Connection, acceptance that is all we long for, to share little pieces of our hearts to those around us, and touch theirs in turn. Tsukuru found stability in his otherwise unstable life through people like Haida and Sara. No matter how much he says he prefers loneliness, he is truly happy only when he is with people that he can connect with and accept him for who he truly is. There is a reason why sharing our burdens to others gives a sense of relief. Sorrow is meant to be shared, and pain is meant to be understood. When Tsukuru’s outlet disappeared, he had no one to turn to and bottled everything inside him, that’s why he cracked. We are but fragile containers; too much pressure and we break, we need to pour out to other containers around us to keep ourselves intact. See this is a novel about connections. Making them, losing them, searching for new ones, and finally reflecting whether the connection with life is worth it.

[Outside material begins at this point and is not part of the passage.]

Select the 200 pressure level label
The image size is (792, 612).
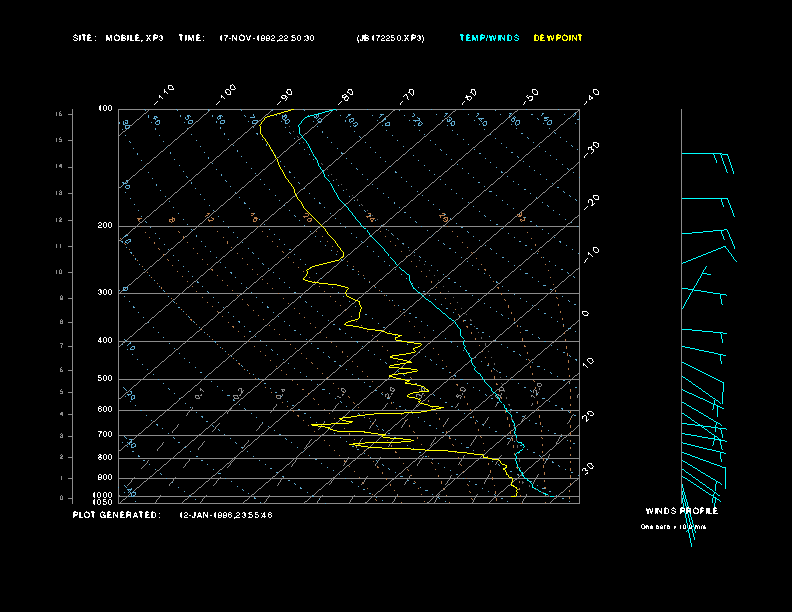click(105, 226)
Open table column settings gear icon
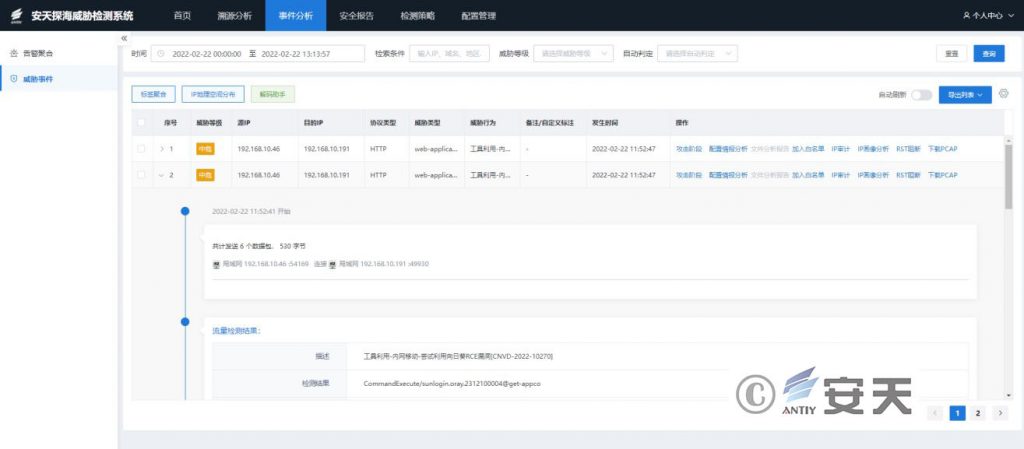The width and height of the screenshot is (1024, 449). coord(1003,94)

The novel culminates with the possibility of life or death for Tsukuru. We are left to decide his faith, mirroring our choice to decide our own. There is no shame in death, in Murakami’s words it is akin to watching the last train disappear little by little until the light of consciousness is gone. But then sometimes, like Tsukuru, we are so fascinated by the trains coming and going that we disregard the people who come and go with them. It is vital to keep in mind that death, like trains, is only a vehicle, something meant to bring people from one place to another, nothing more. Often we are too taken with minor details that we fail to see what’s truly important. The life we lead, the choices we make, the people we connect with, the memories we create, all define who we are. But our final train ride out of life is all the same, we may take different routes, but we all get to the same place. There is nothing personal about death. Oblivion is all the same. Death doesn’t define us.

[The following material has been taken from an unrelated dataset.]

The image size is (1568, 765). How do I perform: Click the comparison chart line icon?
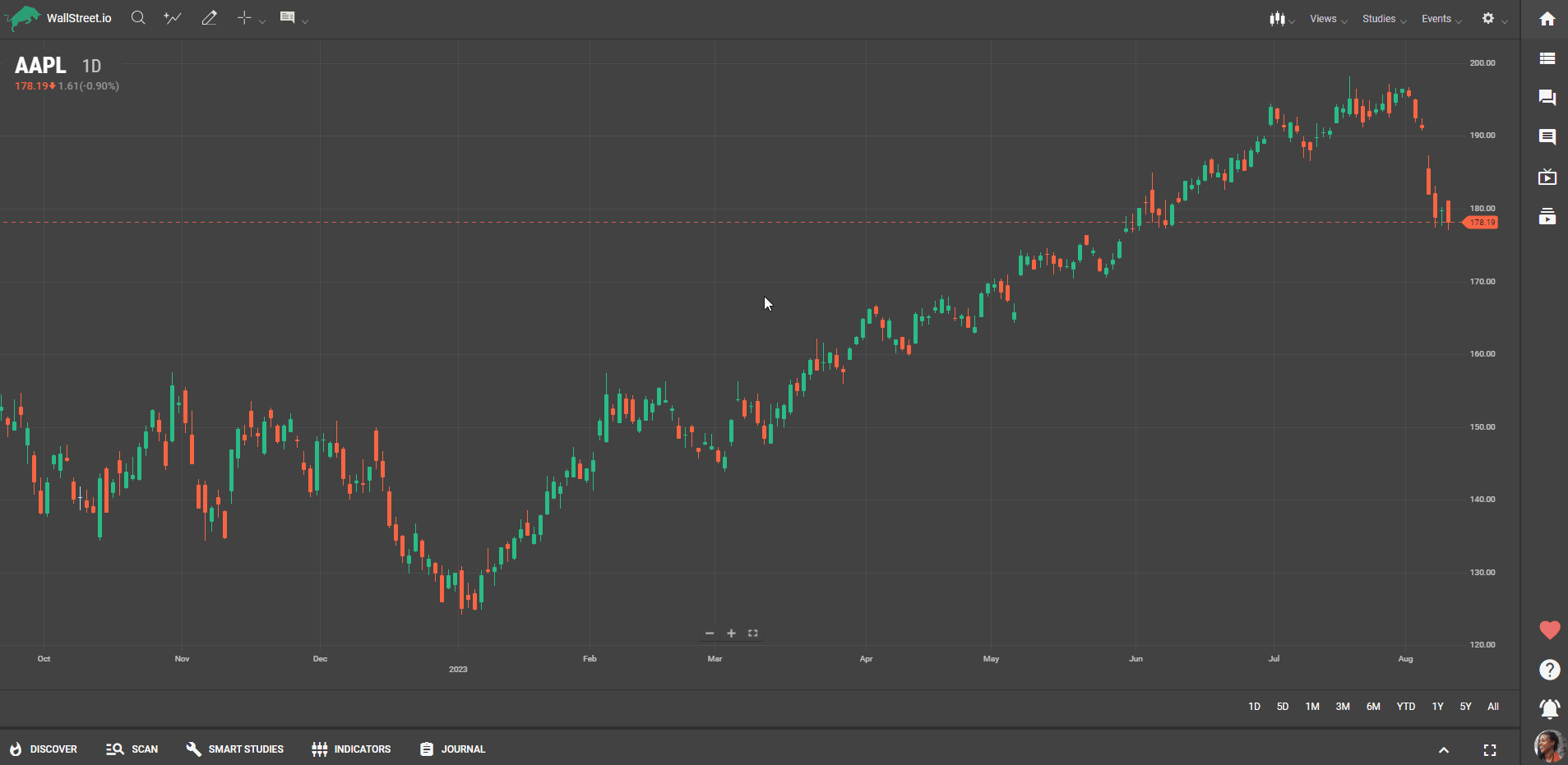173,18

Sitting on a bench in a train station platform watching trains go by is one of the most thoughtful and beautiful allegories for death and depression I’ve ever come across. And it is indeed difficult to look away and find motivation in something else when you’ve been staring at trains for so long. But you can never look away unless you decide that there is something better to look forward to - hope. Hope that someone will sit beside you and take your breath away. Hope that you have a connection. Hope that things will get better. Hope that you will be happy. Hope that the future holds so much more. As said in Tsukuru’s parting words “…hope will never simply vanish.”

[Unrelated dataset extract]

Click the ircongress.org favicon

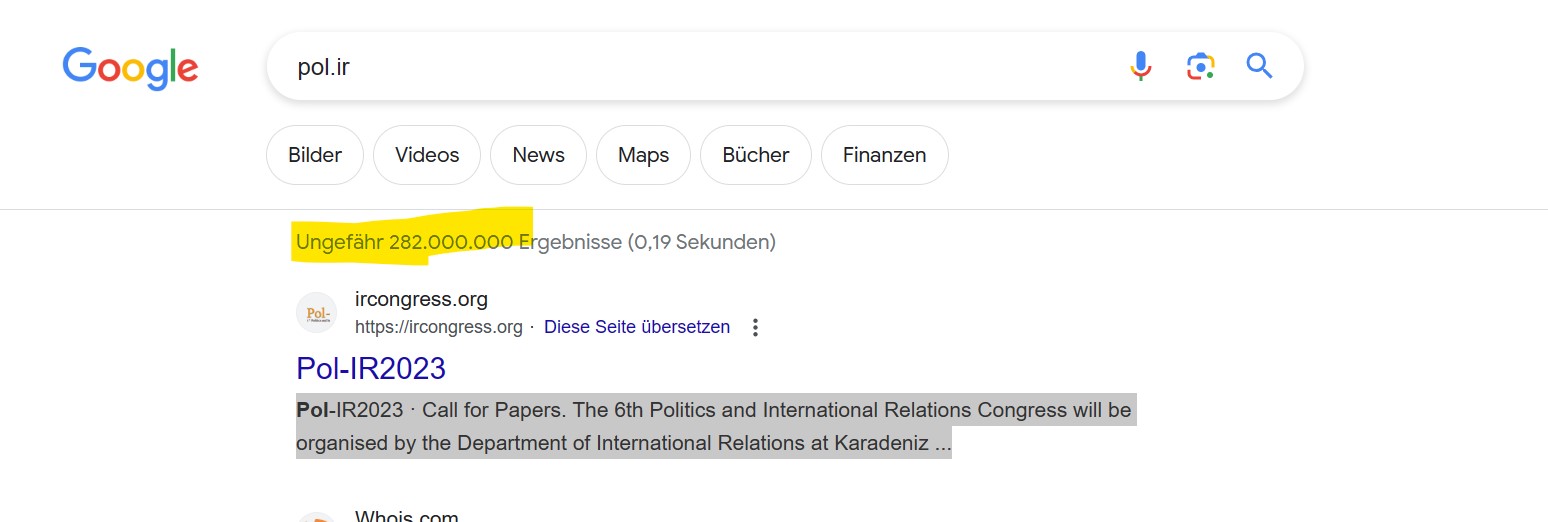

Murakami’s ability to masterfully string up a novel on a topic so delicate attests to his quiet greatness. His melodic tone is perfectly balanced throughout, never alienating nor dramatizing. And though it takes a while to build up, it never lets down. Certain elements in the novel may have been left hanging but ultimately the fundamental issues are resolved. All things considered, this is a touching and enriching journey to take, one that I’d look forward to taking again in the future.
If you’re sitting on a bench in a train station platform watching the trains go by, get up and go. There are people to connect with, choices to make, and memories to create, I hope.